Guterres, através do seu porta-voz, Stéphane Dujarric, declarou estar “confiante” perante o anúncio deste encontro entre Kim Jong-Un e Donald Trump, de contornos inéditos, que deverá realizar-se até finais de maio.

No encontro diário com a imprensa na sede das Nações Unidas, o porta-voz frisou que o secretário-geral “elogia a liderança e visão de todos os envolvidos” no diálogo, bem como reforça o seu apoio “aos esforços em prol da desnuclearização pacífica da Península Coreana” de acordo com as resoluções relevantes do Conselho de Segurança.

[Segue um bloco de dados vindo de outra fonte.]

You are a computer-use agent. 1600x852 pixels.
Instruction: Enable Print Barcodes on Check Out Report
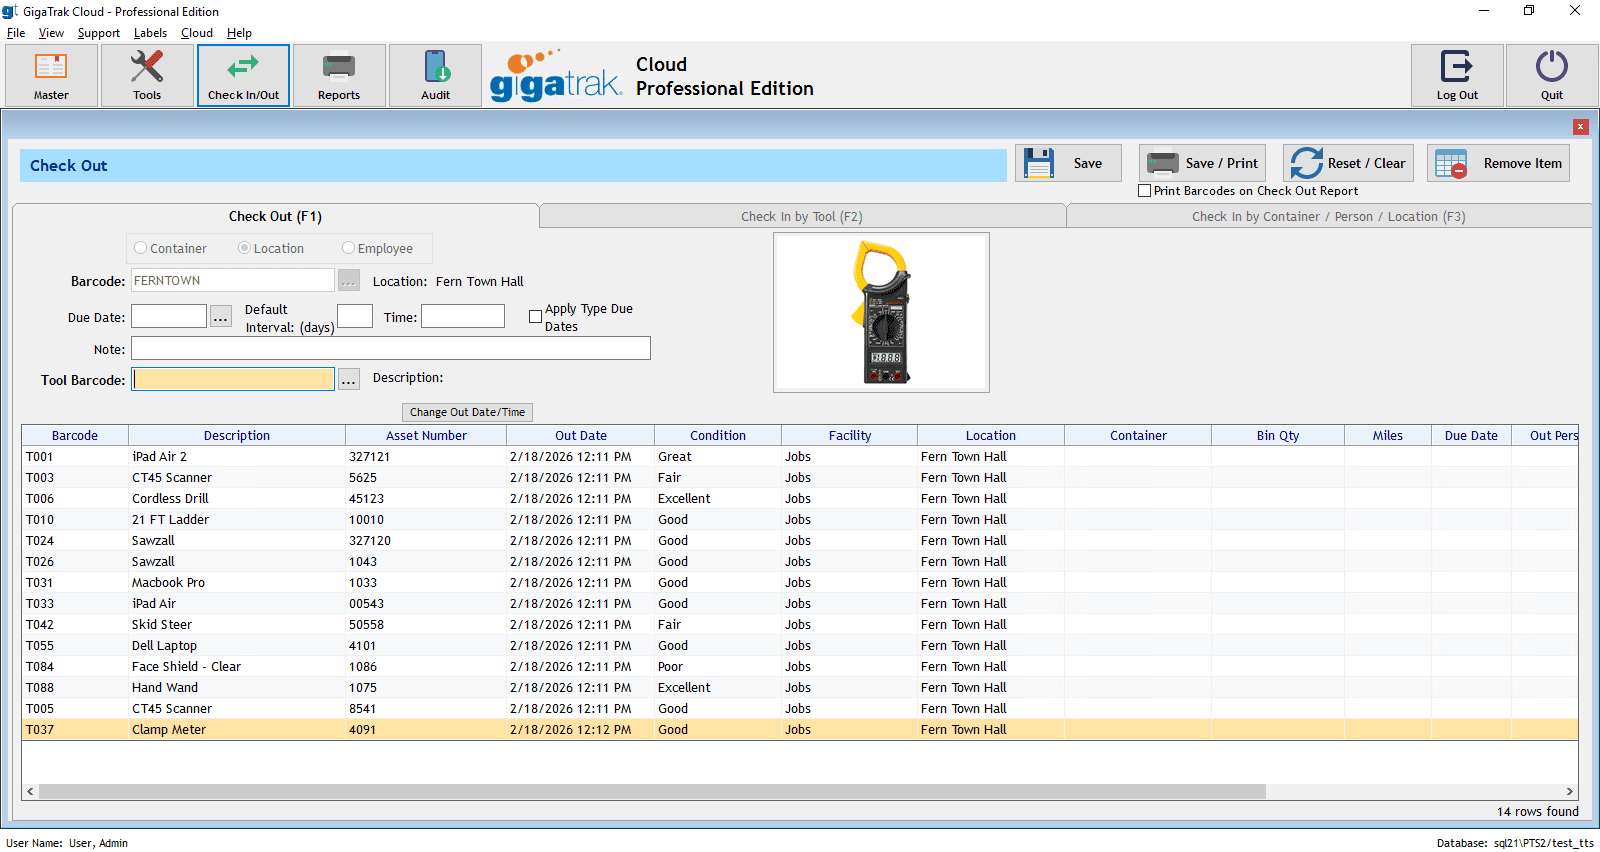[1145, 191]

O Conselho de Segurança da ONU impôs duras sanções ao regime de Pyongyang por causa dos testes nucleares e balísticos desenvolvidos, mas sempre defendeu que uma solução definitiva para a questão norte-coreana terá de passar exclusivamente pelo diálogo.

Na sequência da reaproximação iniciada com os Jogos Olímpicos de Inverno na Coreia do Sul, uma delegação deste país esteve na segunda-feira com Kim Jong-un.

O conselheiro para a segurança da presidência sul-coreana, Chung Eui-yong, que dirigia a delegação, divulgou depois que Pyongyang aceitou suspender os ensaios nucleares e balísticos se houver conversações com os Estados Unidos sobre o programa nuclear.

Trump aceitou a proposta de diálogo, que irá decorrer em local ainda a determinar.

O encontro será o primeiro da história entre líderes dos Estados Unidos e da Coreia do Norte.

Nos últimos meses, Trump e o líder norte-coreano têm estado envolvidos numa escalada de retórica que progressivamente ficou mais violenta e bélica, com ambos a lançarem ameaças de um potencial ataque nuclear.

Seul também anunciou uma cimeira entre as duas Coreias para o final de abril.